Il percorso che lo attende è duro, con continui saliscendi, e gli avversari alle sue spalle incrementano gli sforzi per riavvicinarlo quanto prima possibile. Dalle parti di Condino piove. All’altezza di Roncone, dove è situato un traguardo volante, Remì Cavagnà viene raggiunto. Mancano 58 Km alla conclusione e tutto è ancora in gioco per la vittoria della tappa.

Dopo Tione di Trento Gianmarco Garofoli si avvantaggia, ma la sua azione è neutralizzata.

Prima di Stenico, a 41 Km dalla conclusione, attaccano Damiano Caruso, Andreas Leknessund, Michael Valgren e Juan Pedro Lopez.

Il quartetto guadagna 20 secondi sugli inseguitori.

Il Gruppo Maglia Rosa viaggia con un ritardo che sfiora i 6 minuti.

A San Lorenzo Dorsino i cinque battistrada sono raggiunti da Einer Augusto Rubio Reyes, David De La Cruz, Mick Van Dijke, Aleksandr Vlasov e Igor Arrieta.    

I dieci uomini al comando transitano a Molveno e costeggiano il Lago omonimo, uno dei più belli e incantevoli di tutto l’arco alpino.

Mancano 18 Km alla conclusione. Dopo Andalo Michael Valgren e Einer Augusto Rubio Reyes guadagnano 10 secondi sui compagni di fuga.

Igor Arrieta, con uno sforzo incredibile, rientra sui due uomini al comando, che rallentano.

Anche Caruso,Vlasov e Leknessund si riportano sulla testa della corsa. Il finale è thrilling.

Damiano Caruso scatta e tenta di sorprendere gli avversari, ma la sua azione è subito bloccata.

Poco prima della Flamme Rouge, a 1.200 m dalla linea d’arrivo, Michael Valgren, defilatosi abilmente, scatta da dietro, sorprendendo gli avversari. Guadagna subito un buon margine di vantaggio, spinge sui pedali e divora l’ultimo tratto di strada. Alle sue spalle l’unico che prova a reagire è Andreas Leknessund. Più staccato appare Damiano Caruso.

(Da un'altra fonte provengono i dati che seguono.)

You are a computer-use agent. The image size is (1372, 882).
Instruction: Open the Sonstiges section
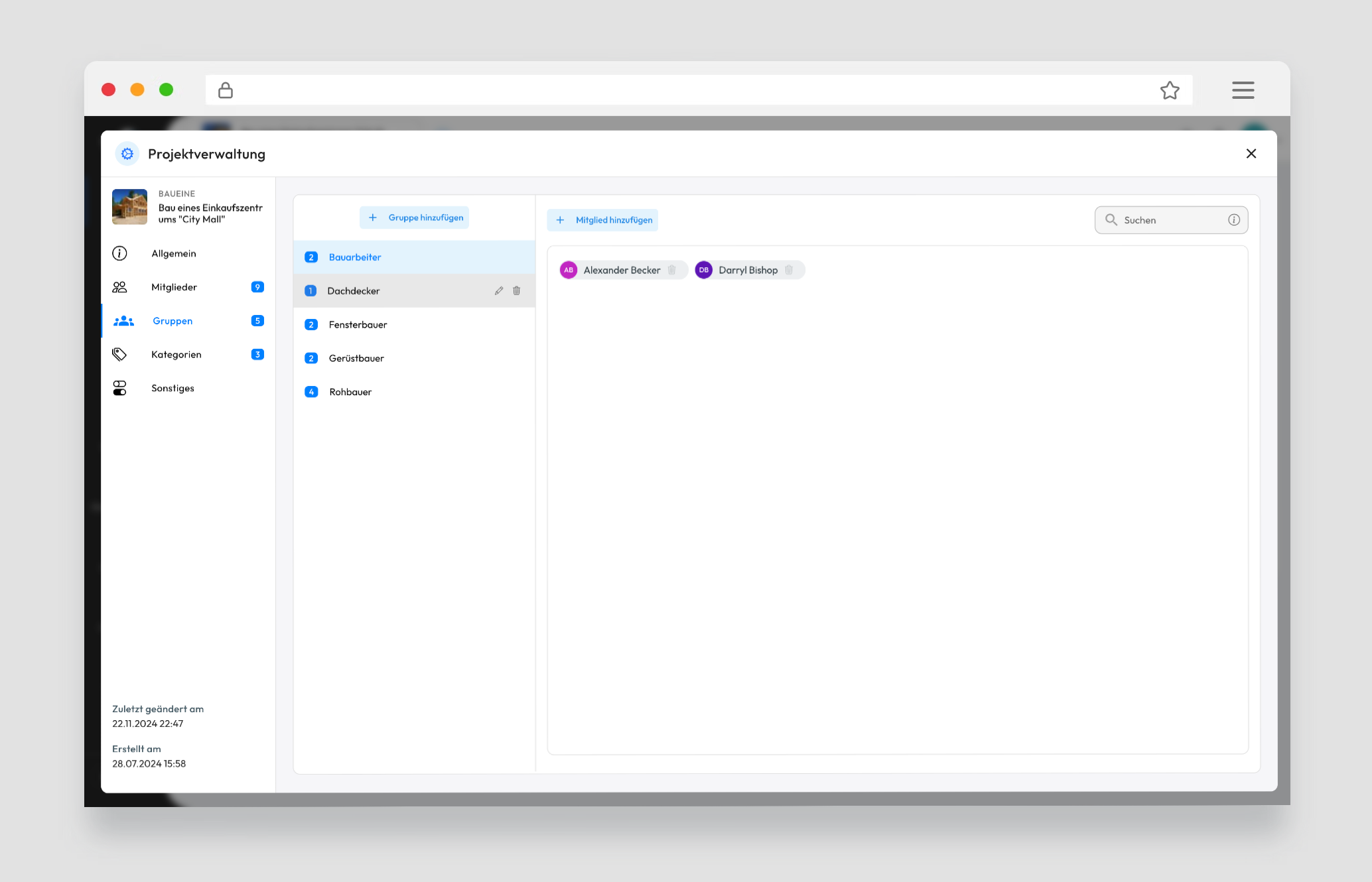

Michael Valgren piomba solitario sul traguardo. In vista dell’arrivo estrae, da una tasca posteriore, un Disco Verde, un Pokeball Verde, donatogli dal Figlio.

Lo alza e mostra con orgoglio. E’ la Sua Dedica, Semplice, Speciale e Bella. Nel momento del trionfo il Grande corridore danese, seguendo il Cuore e l’Istinto, con un semplice Gesto, ha mostrato a tutti il Profondo Legame con Suo Figlio.

Michael Valgren, EF Education EasyPost, si aggiudica la diciassettesima tappa del Giro d’Italia 2026, la Cassano d’Adda-Andalo, 202 Km, conclusa dopo 4 ore, 41 minuti e 33 secondi, a una velocità media di 43,047 Km/h.

Al secondo posto giunge un generoso Andreas Leknessund, Team Uno X-Mobility, a 6 secondi, che precede allo sprint uno splendido Damiano Caruso, Bahrain Victorius, terzo.

Nulla cambia, in sostanza, in Classifica Generale. Jonas Vingegaard, Team Visma Lease-a-Bike,  conserva la Maglia Rosa, dopo 66 ore, 57 minuti e 14 secondi, davanti a Felix Gall, Team Decathlon CMA CGM, secondo, a 4 minuti e 3 secondi, e a Thymen Arensman, Netcompany Ineos Cycling Team, terzo, a 4 minuti e 27 secondi.